Fidelity, which was among the group of outside investors that helped Elon Musk finance his $44 billion Twitter takeover, has slashed the value of its Twitter stake by 56%. This major recalculation comes as Twitter navigates several challenges, most of which resulted from chaotic management decisions, including an exodus of advertisers from the network.

Infidel

As of November, Fidelity’s Blue Chip Growth Fund stake in Twitter was valued at around $8.63 million. This valuation was according to a monthly disclosure and Fidelity Contrafund notice first reported by Axios. To give a little bit of context and put this into perspective, Fidelity had a stake valued at $19.66 million in October.

Macroeconomic trends are likely to blame. Payment platform Stripe suffered a 28% internal valuation cut in July, while Instacart had to struggle through a 75% valuation cut. Twitter’s policies are now an absolute wreck, which doesn’t help the matter at all. 

With the insane staff cuts and policy tweaks, Twitter’s networks have, at a technical level, become less stable. Back in December, Twitter suffered several outages after Musk made ‘significant’ backend server architecture changes. Not even the company’s public policy and engineering department was exempt from the culling, with the group even being dissolved simply as a part of Musk’s broader reformation plans; that’s another ethics and rights group gone.
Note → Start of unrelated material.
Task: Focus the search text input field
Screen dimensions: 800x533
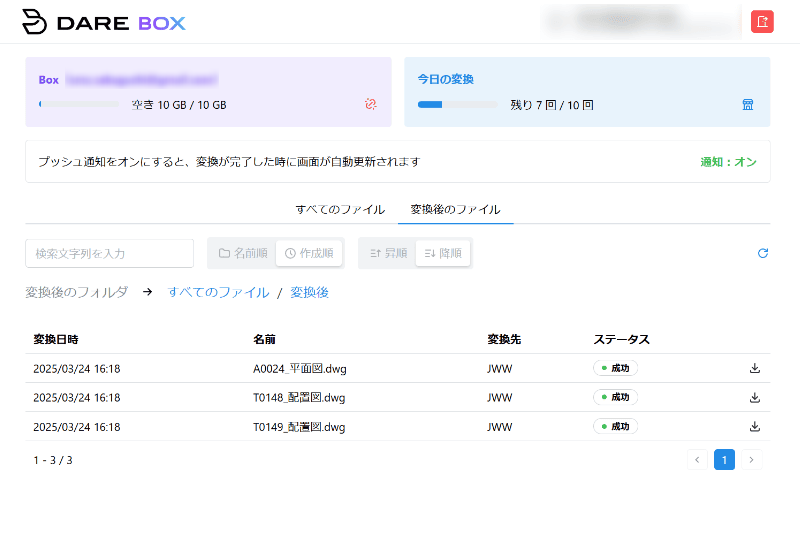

Twitter also managed to further get under the skin of regulators for supposedly banning – and then quickly reinstating – the accounts of prominent journalists.

Axios’s Business Editor Dan Primack pointed out that Fidelity relied heavily on public market performance where it concerns valuations. It’s possible that Fidelity doesn’t have inside information on Twitter’s financial performance. 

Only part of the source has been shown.